[[ Data for this exercise, beginning ]]

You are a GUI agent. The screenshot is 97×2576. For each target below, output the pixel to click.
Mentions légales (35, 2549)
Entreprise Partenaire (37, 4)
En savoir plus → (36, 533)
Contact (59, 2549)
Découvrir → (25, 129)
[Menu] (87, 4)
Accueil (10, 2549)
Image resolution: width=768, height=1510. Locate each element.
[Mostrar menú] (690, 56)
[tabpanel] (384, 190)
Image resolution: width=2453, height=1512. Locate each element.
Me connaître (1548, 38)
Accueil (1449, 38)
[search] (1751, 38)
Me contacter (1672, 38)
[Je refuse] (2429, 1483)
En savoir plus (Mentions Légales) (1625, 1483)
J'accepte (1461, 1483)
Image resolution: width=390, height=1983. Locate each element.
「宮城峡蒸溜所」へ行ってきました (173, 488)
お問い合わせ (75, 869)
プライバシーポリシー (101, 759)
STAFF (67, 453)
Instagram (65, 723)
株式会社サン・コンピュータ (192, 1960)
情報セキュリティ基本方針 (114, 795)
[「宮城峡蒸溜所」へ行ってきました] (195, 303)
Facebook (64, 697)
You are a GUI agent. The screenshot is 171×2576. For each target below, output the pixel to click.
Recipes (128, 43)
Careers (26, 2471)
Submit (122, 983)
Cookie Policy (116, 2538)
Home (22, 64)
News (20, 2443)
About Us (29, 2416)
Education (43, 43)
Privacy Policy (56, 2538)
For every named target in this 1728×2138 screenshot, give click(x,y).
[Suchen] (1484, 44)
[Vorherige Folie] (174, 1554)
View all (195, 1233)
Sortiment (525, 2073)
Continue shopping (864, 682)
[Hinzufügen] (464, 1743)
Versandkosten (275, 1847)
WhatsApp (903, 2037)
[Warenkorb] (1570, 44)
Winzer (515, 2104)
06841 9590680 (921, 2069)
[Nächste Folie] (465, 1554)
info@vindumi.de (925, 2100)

[[ Data for this exercise, end ]]

* **Assignment**:
An exact transcription of all the material above is the expected answer.

* **Final answer**:
You are a GUI agent. The screenshot is 97×2576. For each target below, output the pixel to click.
Mentions légales (35, 2549)
Entreprise Partenaire (37, 4)
En savoir plus → (36, 533)
Contact (59, 2549)
Découvrir → (25, 129)
[Menu] (87, 4)
Accueil (10, 2549)
Image resolution: width=768, height=1510. Locate each element.
[Mostrar menú] (690, 56)
[tabpanel] (384, 190)
Image resolution: width=2453, height=1512. Locate each element.
Me connaître (1548, 38)
Accueil (1449, 38)
[search] (1751, 38)
Me contacter (1672, 38)
[Je refuse] (2429, 1483)
En savoir plus (Mentions Légales) (1625, 1483)
J'accepte (1461, 1483)
Image resolution: width=390, height=1983. Locate each element.
「宮城峡蒸溜所」へ行ってきました (173, 488)
お問い合わせ (75, 869)
プライバシーポリシー (101, 759)
STAFF (67, 453)
Instagram (65, 723)
株式会社サン・コンピュータ (192, 1960)
情報セキュリティ基本方針 (114, 795)
[「宮城峡蒸溜所」へ行ってきました] (195, 303)
Facebook (64, 697)
You are a GUI agent. The screenshot is 171×2576. For each target below, output the pixel to click.
Recipes (128, 43)
Careers (26, 2471)
Submit (122, 983)
Cookie Policy (116, 2538)
Home (22, 64)
News (20, 2443)
About Us (29, 2416)
Education (43, 43)
Privacy Policy (56, 2538)
For every named target in this 1728×2138 screenshot, give click(x,y).
[Suchen] (1484, 44)
[Vorherige Folie] (174, 1554)
View all (195, 1233)
Sortiment (525, 2073)
Continue shopping (864, 682)
[Hinzufügen] (464, 1743)
Versandkosten (275, 1847)
WhatsApp (903, 2037)
[Warenkorb] (1570, 44)
Winzer (515, 2104)
06841 9590680 (921, 2069)
[Nächste Folie] (465, 1554)
info@vindumi.de (925, 2100)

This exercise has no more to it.